The track follows the northern mountainside over scree. Easy to hike. Only once it joins the blue/white track for the last 200 metres, a bit of rock scrambling is necessary to get to the top, which I reach shortly before 08:00. Again, nothing difficult, still: better hold on tight! It is a long way down.
However, the 360 degrees views from Piz Lunghin are spectacular, ranging from Bregalia all the way to Pontresina with the mighty Bernina in the background dominating the scenery.
I’m absorbing the views, have the mountain for myself and not in a hurry to climb back down.

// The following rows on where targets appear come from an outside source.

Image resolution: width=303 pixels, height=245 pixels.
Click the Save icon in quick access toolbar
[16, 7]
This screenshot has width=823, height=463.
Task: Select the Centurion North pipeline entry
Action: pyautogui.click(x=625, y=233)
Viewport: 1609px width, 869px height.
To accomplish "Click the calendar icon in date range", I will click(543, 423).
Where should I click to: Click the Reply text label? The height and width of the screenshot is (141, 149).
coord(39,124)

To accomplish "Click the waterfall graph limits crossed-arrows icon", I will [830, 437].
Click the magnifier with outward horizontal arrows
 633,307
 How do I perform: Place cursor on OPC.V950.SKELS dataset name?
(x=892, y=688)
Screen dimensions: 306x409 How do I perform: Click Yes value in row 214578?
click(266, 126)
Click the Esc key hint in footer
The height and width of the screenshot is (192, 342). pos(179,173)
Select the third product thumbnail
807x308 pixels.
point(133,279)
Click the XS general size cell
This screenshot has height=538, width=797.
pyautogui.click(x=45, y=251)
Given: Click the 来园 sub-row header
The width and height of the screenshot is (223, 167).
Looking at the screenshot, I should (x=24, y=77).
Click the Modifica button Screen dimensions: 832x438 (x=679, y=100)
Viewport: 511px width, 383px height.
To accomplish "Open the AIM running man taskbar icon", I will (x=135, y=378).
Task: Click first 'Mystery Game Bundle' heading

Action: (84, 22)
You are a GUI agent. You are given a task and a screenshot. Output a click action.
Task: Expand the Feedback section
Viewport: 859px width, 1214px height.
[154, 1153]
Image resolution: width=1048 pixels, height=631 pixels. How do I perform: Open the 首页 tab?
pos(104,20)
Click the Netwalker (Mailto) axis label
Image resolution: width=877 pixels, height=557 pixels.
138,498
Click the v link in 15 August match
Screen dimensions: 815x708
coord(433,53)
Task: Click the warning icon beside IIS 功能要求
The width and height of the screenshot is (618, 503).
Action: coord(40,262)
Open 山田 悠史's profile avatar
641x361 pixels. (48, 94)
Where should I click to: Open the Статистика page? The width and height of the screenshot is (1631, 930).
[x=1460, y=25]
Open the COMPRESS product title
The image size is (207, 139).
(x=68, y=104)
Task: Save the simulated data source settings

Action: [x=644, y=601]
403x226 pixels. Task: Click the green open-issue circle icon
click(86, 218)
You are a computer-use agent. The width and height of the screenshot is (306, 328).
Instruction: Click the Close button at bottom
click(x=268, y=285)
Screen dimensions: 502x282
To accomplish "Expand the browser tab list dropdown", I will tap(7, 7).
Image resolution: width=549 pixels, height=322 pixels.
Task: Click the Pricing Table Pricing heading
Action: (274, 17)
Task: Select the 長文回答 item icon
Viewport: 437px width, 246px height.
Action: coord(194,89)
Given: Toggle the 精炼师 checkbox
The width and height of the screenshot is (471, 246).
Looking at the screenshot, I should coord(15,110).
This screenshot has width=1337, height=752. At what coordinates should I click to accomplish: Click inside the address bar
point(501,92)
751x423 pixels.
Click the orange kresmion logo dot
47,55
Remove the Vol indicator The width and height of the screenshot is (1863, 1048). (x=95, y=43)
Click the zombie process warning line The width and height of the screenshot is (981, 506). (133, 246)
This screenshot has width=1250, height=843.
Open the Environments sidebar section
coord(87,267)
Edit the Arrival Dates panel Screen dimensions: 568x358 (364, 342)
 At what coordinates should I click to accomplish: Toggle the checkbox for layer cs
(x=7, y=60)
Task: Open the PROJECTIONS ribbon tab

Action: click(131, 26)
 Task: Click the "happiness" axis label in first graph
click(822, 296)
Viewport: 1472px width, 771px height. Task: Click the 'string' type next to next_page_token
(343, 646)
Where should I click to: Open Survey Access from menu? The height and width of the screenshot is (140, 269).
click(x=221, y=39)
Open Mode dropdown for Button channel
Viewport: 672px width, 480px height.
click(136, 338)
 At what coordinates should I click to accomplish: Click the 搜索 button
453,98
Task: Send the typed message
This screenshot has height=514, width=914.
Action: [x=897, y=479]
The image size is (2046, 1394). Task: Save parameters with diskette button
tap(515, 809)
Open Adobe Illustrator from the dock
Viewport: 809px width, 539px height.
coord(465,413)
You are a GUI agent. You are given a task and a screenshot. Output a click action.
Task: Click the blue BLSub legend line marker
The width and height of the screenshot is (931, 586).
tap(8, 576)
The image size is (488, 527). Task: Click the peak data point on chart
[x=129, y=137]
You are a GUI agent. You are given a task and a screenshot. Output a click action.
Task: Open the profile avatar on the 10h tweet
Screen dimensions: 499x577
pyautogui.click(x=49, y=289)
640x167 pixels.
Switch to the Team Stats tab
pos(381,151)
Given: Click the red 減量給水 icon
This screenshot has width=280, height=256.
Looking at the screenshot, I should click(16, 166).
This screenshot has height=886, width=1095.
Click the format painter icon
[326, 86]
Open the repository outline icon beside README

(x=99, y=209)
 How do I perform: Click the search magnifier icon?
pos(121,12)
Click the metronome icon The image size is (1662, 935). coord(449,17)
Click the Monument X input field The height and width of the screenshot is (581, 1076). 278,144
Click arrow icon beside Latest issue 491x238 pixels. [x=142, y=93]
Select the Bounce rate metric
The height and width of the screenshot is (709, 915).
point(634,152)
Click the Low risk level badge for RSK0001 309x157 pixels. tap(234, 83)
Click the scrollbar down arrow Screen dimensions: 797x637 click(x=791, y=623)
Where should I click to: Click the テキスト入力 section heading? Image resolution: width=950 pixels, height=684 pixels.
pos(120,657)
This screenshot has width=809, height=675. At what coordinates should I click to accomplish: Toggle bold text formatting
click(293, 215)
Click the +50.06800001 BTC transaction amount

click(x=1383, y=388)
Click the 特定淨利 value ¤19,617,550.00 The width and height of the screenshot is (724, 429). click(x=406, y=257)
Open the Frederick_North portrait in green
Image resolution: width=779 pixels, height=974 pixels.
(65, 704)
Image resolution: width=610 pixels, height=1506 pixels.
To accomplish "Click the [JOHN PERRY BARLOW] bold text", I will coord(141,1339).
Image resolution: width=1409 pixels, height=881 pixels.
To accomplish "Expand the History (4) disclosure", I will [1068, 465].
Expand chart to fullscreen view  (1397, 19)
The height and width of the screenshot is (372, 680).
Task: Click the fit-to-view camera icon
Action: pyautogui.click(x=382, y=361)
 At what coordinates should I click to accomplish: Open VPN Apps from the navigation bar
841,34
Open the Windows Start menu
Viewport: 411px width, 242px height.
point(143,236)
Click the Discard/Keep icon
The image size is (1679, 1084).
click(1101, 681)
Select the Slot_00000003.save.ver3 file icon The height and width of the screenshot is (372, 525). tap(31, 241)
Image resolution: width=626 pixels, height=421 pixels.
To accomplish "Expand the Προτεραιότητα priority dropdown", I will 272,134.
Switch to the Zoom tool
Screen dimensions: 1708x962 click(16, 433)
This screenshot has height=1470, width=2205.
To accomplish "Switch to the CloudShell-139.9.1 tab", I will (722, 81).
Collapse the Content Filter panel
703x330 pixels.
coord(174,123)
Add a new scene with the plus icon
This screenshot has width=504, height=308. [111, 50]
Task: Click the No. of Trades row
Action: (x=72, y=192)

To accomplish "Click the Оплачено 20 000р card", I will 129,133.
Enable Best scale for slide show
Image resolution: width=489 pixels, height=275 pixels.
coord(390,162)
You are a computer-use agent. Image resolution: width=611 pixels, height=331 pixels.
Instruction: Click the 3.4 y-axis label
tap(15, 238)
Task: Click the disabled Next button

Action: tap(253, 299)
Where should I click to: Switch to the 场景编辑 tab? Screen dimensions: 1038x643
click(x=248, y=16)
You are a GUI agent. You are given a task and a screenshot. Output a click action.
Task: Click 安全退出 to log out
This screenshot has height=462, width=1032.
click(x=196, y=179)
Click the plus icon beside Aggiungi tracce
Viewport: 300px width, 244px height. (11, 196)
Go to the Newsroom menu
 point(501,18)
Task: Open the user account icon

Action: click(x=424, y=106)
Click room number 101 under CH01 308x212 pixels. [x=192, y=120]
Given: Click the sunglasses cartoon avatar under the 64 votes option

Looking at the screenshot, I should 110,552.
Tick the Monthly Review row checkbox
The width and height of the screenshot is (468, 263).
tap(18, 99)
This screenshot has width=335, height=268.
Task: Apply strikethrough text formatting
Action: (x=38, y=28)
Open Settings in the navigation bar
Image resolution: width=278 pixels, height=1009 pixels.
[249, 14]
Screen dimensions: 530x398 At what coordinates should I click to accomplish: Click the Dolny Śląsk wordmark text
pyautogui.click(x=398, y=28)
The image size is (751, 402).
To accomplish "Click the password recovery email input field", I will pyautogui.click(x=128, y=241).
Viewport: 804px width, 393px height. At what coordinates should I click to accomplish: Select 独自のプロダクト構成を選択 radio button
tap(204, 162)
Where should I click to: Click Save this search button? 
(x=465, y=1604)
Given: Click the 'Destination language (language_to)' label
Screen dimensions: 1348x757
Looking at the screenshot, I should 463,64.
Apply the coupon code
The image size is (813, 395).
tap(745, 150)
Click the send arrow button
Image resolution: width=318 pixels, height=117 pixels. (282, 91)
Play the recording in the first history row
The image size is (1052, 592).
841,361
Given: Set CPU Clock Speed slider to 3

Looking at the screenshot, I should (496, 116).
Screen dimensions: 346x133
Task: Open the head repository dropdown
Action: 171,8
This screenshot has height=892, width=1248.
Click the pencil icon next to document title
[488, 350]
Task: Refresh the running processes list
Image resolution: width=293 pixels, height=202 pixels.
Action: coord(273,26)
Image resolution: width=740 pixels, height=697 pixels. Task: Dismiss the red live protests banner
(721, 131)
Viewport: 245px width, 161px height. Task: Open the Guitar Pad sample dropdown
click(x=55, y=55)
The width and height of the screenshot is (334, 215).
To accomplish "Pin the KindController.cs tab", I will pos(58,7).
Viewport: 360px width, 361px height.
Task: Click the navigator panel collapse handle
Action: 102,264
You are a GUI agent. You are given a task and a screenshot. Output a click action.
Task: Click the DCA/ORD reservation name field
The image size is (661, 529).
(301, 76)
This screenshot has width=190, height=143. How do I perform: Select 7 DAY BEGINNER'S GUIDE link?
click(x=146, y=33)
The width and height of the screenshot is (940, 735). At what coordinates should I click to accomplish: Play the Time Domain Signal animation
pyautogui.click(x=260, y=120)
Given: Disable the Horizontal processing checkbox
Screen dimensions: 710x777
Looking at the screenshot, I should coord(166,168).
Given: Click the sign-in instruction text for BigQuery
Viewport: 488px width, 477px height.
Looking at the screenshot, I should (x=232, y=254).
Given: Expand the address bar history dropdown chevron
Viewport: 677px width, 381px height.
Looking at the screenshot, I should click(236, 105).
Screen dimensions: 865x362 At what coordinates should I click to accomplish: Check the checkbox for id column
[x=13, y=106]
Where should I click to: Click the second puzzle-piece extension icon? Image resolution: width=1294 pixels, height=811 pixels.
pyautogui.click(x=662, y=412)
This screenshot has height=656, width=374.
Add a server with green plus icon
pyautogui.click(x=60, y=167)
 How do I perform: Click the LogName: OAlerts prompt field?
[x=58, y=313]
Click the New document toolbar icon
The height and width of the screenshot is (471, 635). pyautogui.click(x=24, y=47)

About half an hour later, I’m scrambling down, leaving the official trail again to get my pack. A short hike takes me to Fuorcla Lunghin. Nothing special about that saddle if it was not for the water divide. A drop of water might either join the Inn, ending up in the Black Sea, flowing down the Rhine towards the North Sea or heading south into the Mediterranean Sea.
From the pass, it’s a one hour descent to Septimerpass, easy going even a bit boring. I spend the time talking to a couple that also camped near Lägh Lunghin. They are tramping in the Alps for several days (lucky them!) and heading to Vicosoprano. During the descent, I’m able to spot Forcellina, pass number three for me today. The 1-hour climb up there isinitially through alpine pasture, passing some alpine tarns than into scree. The trail gets busy. Talking to some of the hikers, I find out they mostly hike from Juf to Maloja. Seems to be a popular route. My legs feel tired so I take another rest on top before continuing to Uf da Flüe. Once I leave the trail leading to Juf, going gets a bit rougher. The climb up to Uf da Flüe is steep, a trail mostly non-existent. After enjoying the view for a while, I set off for the Flüeseen, my campspot for the night. Initially I’m continuing along the non-existent trail before joining the Walserweg, which takes me to the Flüeseen. It’s only 15:00 so I decide to explore the area called Seeflüe a bit, which turns out to be quite interesting. Especially the area around Fallerfurgga (which I should cross again tomorrow) leaves a very wild impression. After having afternoon tea at a small, unnamed lake I had back to the Flüeseen and pitching my tent. Compared to yesterday, it’s a warm, pleasant evening. I take some photos of the scenic flat before cooking some Couscous. Haven’t eaten it since New Zealand. Quite a shame since it’s so light to carry yet so tasty. Well after a long day with lots of hiking, most things taste like cooked from a pro :D
Once the sun sets, it’s getting cold pretty fast. The sign to go slip into my sleeping bag. The moon is shining bright. In fact it turned into a bright orange when I wake up shortly past four in the morning. Even though it’s freezing cold, I force myself out of the sleeping bag to snap some photos. Looking at the photo below, I think the effort is well worth it!
From Marmorera, only two busses a day leave back to the Engadin. One at 10:30 the other one in the late afternoon. Because there are still are some things I need to do at home, I decide to catch the former, meaning I have to leave at around 06:00, initially up to Fallerfurgga again, where, due to the wind-chill, it’s even colder. Still, I take some more photos before starting the long descent to Tga. Scree and the odd snowfield as well as a river crossing make the descent interesting but also a bit slow going. Once I reach the Alpine pasture, going gets easier and the temperatures more pleasant. Progress is better than expected and once I’m sure I will be at the Marmorera Dam well ahead of 10:30 I slow down a little. I leave the Walserweg and ascent towards Tgarnet to avoid some impressive steep drops. A last short climb takes me up to the Dam. Unfortunately, a sign prohibits swimming. Understandable but it would have been an nice end of a very enjoyable hike.